This is only really the case for phonetic writing where you learn to recognise the shape of groups of letters (this is how you are reading this text). For logographic/pictographic writing it is much less of a benefit.
And as I wrote above, even for alphabetic writing like Greek it doesn't really matter if all you read is the occasional monumental inscription.
Take Japanese writing for example, you definitely don't parse individual kana. Same with hangul, as you mention.
Even for Chinese writing it is true but to a very small extent, but my point was that it is much more important for phonetic writing, and most important indeed for alphabetic. I have even heard that it is less pronounced in Cyrillic, because all letters basically look like majuscles so the outline of words is quite uniform.
I don't quite get the comment about alphabetic script not being very phonetic, it's true that this would promote parsing words as units, but the main reason we do it is because it's much faster, not because some spellings are opaque. Kana spelling is almost completely one-to-one but it still makes sense to read e.g. -ma.shi.ta as a unit.
Inventing writing is really, really, really hard. Just as, given that we learned to read so long ago, it's hard to remember how hard it is to learn to read. Boustephedron is like training wheels for writing.
And since writing on stone is a pretty cumbersome activity it was probably natural to continue writing next to where you just finished a symbol.
Note that cuneiform (which of course predates Greek by a wide margin), written on clay with a reed, was not written boustrophedon.
On the other hand, Egyptian hieroglyphics, though carved in stone, weren't either - instead they were very flexible on writing direction.
I suppose my only real point is that the Ancients didn't see a great need for a fixed writing direction.
Brilliant, encoding problems in an article about encoding!
"In some implementations, the horizontal direction of scan alternates between lines; this is called "serpentine scanning" or boustrophedon transform dithering."

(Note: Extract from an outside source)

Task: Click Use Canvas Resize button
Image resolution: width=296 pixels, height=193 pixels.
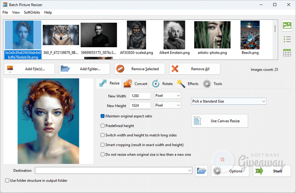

I implemented some eight bit cellular automata heat diffusion rules with error diffusion, which accumulated an unfortunate drift up and to the right because of the scan order.
Rudy Rucker pointed out the problem:
"Rudy Rucker: I feel like you might have some kind of bug in your update code, an off-by-one thing or a problem with the buffer flipping. My reason is that I see persistent upward drift in the action, like if I mouse drag a blob it generally moves up. Also the patterns appearing in the blob aren't uniform. I mean...this IS supposed to be the 2D Rug rule, isn't it?"
So instead of scanning back and forth boustrophedoniously (which wouldn't eliminate the vertical drift, just the horizontal drift), I rotated the direction of scanning 90 degrees each frame ("spinning scan") to spread the drift out evenly in all directions over time.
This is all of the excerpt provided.